Radical Candor (Kim Scott)
Radical Candor (Kim Scott)May 12, 2026

Why It Matters

Closing the trust gap restores honest communication, directly boosting performance and retention in volatile markets.

Key Takeaways

  • Executives crave honest feedback but feel it’s not reaching them
  • Individual contributors fear speaking up due to perceived psychologically unsafe environment
  • Middle managers act as bottlenecks, often unintentionally muffling feedback within
  • Impromptu two‑minute conversations can close the trust gap efficiently quickly
  • Training managers in concise communication yields high impact without extra time significant

Summary

The video features Kim Scott and Jason Rosoff discussing their “Trust Gap” report, which surveyed roughly 600 employees to uncover why honest feedback is scarce in today’s tense economic and political climate.

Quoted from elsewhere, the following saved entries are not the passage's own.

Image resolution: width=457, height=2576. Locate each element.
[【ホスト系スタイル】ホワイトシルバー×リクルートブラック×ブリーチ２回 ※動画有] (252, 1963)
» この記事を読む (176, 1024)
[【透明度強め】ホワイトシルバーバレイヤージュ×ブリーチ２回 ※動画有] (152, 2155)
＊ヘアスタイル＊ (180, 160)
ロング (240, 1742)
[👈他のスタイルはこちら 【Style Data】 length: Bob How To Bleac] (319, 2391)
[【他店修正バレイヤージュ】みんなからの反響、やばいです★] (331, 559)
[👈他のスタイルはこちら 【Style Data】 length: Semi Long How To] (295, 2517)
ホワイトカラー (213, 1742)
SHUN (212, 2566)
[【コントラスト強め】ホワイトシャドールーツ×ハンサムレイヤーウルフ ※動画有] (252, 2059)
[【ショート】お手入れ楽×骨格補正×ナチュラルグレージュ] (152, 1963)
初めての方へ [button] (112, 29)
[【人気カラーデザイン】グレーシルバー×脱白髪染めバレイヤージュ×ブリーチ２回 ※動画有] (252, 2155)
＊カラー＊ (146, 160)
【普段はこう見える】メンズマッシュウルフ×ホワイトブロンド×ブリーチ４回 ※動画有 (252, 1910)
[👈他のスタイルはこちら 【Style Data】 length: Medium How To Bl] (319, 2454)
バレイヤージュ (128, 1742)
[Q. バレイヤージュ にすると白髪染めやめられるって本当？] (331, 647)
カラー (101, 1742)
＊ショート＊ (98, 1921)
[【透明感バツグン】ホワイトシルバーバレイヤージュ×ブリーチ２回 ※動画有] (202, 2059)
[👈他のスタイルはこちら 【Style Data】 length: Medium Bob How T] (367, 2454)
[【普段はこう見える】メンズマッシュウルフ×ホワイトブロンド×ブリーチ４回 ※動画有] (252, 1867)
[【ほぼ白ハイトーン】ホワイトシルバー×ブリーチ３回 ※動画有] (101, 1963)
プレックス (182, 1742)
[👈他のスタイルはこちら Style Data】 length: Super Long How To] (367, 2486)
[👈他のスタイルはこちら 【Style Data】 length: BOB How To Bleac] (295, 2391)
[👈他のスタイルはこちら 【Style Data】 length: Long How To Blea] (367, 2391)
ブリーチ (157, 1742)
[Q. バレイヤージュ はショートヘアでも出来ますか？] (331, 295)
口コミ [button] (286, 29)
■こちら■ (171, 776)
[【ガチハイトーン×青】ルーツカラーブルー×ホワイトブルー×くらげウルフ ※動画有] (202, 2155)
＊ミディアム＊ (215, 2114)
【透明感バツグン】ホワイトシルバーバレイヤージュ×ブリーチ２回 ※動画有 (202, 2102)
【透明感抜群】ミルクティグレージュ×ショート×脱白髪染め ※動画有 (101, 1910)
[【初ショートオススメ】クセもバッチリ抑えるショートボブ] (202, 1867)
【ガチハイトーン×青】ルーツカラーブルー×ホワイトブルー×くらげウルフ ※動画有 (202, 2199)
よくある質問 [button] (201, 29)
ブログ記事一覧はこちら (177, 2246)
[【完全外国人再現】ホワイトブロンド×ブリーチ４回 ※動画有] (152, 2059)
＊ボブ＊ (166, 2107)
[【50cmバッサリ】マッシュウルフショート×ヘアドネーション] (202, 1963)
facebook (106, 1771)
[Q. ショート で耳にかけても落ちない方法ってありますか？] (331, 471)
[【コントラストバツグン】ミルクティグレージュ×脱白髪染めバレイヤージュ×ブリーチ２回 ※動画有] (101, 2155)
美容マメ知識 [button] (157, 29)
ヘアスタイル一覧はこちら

Findings show 46% of executives cite lack of candid feedback as a top business obstacle, while a similar 47% of individual contributors admit they withhold opinions because they don’t feel psychologically safe. Middle managers emerge as the primary conduit where messages get distorted or suppressed.

Scott emphasizes that managers often act as “projection screens” for team anxieties, and Rosoff notes the “feedback desert” at the executive level. A memorable quote from Jim Morgan—“good news is no news, no news is bad news, bad news is good news”—illustrates the cultural paradox.

The hosts argue that shifting responsibility to leaders—actively creating safe spaces and mastering two‑minute impromptu conversations—can bridge the gap without demanding extra time, offering a scalable path for organizations to improve decision‑making and employee engagement.